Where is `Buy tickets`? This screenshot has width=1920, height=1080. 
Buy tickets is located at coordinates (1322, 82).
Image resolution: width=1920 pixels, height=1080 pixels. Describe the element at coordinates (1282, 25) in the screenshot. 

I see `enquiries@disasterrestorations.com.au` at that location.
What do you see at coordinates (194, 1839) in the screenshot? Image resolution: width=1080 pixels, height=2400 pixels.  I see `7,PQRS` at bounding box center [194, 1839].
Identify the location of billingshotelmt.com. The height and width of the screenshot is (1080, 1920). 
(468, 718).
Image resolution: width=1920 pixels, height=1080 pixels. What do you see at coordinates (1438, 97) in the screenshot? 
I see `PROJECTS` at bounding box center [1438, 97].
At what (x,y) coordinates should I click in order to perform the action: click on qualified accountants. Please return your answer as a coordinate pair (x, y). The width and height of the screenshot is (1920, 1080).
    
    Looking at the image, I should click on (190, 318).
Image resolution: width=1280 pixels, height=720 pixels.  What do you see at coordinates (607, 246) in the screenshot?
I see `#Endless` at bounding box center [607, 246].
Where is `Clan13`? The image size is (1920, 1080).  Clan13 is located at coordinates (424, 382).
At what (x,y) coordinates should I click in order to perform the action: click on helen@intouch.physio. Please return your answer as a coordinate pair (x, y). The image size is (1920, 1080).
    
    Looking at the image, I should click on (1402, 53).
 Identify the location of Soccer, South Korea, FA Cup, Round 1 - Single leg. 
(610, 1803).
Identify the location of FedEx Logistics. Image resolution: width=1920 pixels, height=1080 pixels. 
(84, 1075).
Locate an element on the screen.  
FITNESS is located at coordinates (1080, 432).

=-=-=-=-=

Starting at the beginning of the records and ending at the line that contains "at that location.", rewrite those lines with "screenshot" changed to "capture" and everything else left as is.

Where is `Buy tickets`? This capture has width=1920, height=1080. 
Buy tickets is located at coordinates (1322, 82).
Image resolution: width=1920 pixels, height=1080 pixels. Describe the element at coordinates (1282, 25) in the capture. 

I see `enquiries@disasterrestorations.com.au` at that location.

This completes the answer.